The problem:
Pull each line holding the word "accomplish" from the data.

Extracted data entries

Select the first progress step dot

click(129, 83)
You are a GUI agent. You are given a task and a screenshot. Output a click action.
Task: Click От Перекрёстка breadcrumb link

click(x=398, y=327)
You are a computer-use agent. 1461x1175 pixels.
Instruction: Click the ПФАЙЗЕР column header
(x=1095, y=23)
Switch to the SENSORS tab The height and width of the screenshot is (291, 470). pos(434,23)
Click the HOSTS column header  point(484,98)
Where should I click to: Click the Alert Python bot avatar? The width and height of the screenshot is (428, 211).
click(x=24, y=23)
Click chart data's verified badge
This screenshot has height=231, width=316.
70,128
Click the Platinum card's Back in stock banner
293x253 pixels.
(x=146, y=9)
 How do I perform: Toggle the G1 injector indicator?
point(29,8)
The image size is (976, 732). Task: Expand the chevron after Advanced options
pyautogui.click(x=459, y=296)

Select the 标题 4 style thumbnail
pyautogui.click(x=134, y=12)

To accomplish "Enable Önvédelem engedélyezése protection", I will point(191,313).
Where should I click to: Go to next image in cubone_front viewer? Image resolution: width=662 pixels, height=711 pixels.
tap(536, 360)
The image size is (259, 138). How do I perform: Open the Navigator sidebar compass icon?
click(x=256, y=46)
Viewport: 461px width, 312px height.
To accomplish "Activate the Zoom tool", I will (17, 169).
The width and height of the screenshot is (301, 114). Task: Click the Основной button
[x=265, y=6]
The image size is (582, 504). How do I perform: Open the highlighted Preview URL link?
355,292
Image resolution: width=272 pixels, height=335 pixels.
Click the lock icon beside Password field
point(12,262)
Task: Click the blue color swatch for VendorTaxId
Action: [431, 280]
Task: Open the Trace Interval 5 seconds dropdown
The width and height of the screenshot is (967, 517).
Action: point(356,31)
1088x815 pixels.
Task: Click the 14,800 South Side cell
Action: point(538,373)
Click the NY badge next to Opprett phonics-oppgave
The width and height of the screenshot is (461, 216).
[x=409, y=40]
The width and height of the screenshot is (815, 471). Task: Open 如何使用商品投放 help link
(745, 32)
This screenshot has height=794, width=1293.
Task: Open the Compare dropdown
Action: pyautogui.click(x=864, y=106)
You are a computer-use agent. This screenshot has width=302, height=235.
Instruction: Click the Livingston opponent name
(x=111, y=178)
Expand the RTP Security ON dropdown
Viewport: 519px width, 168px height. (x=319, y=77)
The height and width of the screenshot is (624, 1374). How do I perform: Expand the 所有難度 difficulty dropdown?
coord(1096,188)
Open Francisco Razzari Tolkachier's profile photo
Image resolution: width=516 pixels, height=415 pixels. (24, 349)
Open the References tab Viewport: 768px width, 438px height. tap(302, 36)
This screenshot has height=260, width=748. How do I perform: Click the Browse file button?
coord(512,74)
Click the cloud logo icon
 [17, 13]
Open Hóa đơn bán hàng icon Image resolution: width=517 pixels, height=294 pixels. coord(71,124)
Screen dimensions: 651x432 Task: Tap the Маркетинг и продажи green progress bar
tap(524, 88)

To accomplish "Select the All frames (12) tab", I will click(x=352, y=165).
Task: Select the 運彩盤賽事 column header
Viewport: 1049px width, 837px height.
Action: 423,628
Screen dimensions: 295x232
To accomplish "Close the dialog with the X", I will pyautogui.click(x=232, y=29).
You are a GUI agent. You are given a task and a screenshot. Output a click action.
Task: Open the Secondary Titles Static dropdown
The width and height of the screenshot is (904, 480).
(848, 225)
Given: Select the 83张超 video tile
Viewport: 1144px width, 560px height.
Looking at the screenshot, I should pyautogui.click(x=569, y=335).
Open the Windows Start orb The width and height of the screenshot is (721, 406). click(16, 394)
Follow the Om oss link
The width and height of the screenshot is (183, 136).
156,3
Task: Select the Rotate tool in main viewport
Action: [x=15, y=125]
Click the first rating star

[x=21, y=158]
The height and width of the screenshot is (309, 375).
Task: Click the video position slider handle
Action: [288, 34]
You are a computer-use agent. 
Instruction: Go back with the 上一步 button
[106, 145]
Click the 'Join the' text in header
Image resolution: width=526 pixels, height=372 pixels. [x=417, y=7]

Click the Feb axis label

Response for this exercise:
To accomplish "Enable Önvédelem engedélyezése protection", I will point(191,313).
To accomplish "Activate the Zoom tool", I will (17, 169).
To accomplish "Select the All frames (12) tab", I will click(x=352, y=165).
To accomplish "Close the dialog with the X", I will pyautogui.click(x=232, y=29).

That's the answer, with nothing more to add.